This is why he has so many KO/TKO finishes but lost to a cardio-machine like Zabit Magomedsharipov who is all about motion and constant pressure. Against a fighter like Stephens though, his style puts them under pressure. Any mistake will lead to a punch in the mouth. Towards the end of the first round, Stephens leaned in as if to launch an uppercut, but a moment's hesitation lead to him getting a front kick that opened up room for a right straight that echoed off his jaw. It flipped the dynamic of the bout and Kattar spent the last 30 seconds headhunting.
Whatever Kattar's plan was, it was working. In Round 2, Stephens was far more apprehensive, if still the aggressor, and the two men remained mostly in the center of the Octagon rather then pushing the fence. Around 90 seconds in, Kattar found his range and began teeing off on Stephens until there was 2:19 remaining in the round when he swapped long straight punches for a short sharp elbow that knocked Stephens, if not completely out, into another dimension and locked in his position on UFC highlight reels for years to come.
If featherweight's top guys (Volkanovski, Holloway, Zabit) are known for their high volume, high variance output, it can be argued that Calvin Kattar has the hardest hands and, perhaps, the most accurate too. Everything he threw that did damage landed with precision.

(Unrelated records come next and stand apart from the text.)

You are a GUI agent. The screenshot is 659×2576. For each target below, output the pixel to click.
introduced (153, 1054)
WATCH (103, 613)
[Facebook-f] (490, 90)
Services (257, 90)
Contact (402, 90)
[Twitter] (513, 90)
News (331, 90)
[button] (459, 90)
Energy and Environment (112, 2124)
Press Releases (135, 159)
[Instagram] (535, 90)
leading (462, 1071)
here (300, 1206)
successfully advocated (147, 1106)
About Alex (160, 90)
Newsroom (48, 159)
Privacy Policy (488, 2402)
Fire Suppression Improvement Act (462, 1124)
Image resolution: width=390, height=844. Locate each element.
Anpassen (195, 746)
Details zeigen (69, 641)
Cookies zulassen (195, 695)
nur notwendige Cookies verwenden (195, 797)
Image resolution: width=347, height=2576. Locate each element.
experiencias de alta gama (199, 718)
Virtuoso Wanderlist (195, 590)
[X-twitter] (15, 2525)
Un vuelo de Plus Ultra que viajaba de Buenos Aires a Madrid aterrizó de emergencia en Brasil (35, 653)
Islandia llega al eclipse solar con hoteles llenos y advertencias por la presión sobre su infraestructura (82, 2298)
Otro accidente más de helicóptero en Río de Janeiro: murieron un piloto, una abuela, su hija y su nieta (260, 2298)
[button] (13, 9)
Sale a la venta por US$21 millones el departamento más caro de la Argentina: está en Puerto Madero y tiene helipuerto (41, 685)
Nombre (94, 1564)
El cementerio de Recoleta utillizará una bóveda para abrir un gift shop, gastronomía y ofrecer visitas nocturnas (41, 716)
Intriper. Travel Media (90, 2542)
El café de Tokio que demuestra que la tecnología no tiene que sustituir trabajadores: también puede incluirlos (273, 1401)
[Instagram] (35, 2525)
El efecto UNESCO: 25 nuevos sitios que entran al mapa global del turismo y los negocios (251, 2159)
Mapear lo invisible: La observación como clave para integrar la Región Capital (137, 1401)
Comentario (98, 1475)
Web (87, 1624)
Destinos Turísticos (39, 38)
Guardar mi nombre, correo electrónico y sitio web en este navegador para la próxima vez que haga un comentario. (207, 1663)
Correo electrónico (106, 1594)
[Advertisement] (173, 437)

His next opponent, Dan Ige, hits hard too, but his game is filthy dirty boxing. There's something of a Dan Henderson about him in the sense that he's a great grappler and, in his early fights, used his fists to establish a grappling game. As his UFC tenure has moved on, so has he, and Ige now tends to use his ground game as defense only and as a method to keep the fight standing.
In his fight against veteran Edson "Junior" Barboza, he weathered the Brazilian's early flurry and hit enough big punches – and a spectacular flying knee – in the first round to establish himself. In rounds 2 and 3, he got in close and used a mix of quick jabs and looping roundhouses to do damage and eliminate the room for Barboza needed trademark kicks while also taking plenty of offense on the chin without so much as blinking.
The only sign of his grappling came deep into the final round once Barboza was already thoroughly damaged and this was enough to win him the fight. The result – a split decision pretty much only won in the final minute – reads like a backhanded compliment, especially when compared to the ruthless way his future opponent, Calvin Kattar, ended his last fight but to reach that point anyway, it shows he has true grit.
When Kattar faces Ige this Wednesday, this may be the deciding factor. Not whose striking is cleaner, nor whose hands are heavier, but who can get hit the most and live to tell the tale. Plenty of fights are set up to be stylistic proving grounds, some are set up to put ranked fighters on notice, few are set up to be as much of a bloodbath as this.